### Work request:
Filter the listing below, keeping only the lines with the word "agent".

******************************

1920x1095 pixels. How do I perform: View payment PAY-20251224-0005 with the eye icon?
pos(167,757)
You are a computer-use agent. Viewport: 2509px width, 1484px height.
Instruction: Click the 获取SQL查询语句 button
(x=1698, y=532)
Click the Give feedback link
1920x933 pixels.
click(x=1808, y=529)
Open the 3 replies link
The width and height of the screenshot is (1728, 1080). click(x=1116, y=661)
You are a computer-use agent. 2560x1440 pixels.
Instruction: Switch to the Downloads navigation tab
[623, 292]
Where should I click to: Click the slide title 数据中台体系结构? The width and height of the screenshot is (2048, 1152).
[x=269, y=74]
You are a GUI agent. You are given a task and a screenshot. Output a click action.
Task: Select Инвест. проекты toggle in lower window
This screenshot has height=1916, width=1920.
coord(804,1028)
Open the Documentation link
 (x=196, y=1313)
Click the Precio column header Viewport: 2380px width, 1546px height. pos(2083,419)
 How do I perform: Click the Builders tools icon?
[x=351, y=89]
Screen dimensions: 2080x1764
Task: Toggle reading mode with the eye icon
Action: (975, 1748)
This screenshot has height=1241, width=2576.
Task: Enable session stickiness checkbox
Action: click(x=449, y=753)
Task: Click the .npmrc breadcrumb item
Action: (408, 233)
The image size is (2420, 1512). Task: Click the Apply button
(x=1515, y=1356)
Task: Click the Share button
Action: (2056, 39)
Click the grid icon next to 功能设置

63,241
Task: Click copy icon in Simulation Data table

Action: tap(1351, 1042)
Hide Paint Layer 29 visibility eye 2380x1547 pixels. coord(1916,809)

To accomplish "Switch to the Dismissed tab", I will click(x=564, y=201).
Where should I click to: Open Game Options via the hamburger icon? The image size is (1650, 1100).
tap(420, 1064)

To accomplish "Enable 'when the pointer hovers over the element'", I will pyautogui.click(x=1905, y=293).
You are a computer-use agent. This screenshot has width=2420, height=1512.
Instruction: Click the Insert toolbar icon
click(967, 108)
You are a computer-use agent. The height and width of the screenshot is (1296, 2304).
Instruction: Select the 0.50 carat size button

******************************

### Response box:
You are a computer-use agent. Viewport: 2509px width, 1484px height.
You are a computer-use agent. 2560x1440 pixels.
You are a GUI agent. You are given a task and a screenshot. Output a click action.
You are a computer-use agent. This screenshot has width=2420, height=1512.
You are a computer-use agent. The height and width of the screenshot is (1296, 2304).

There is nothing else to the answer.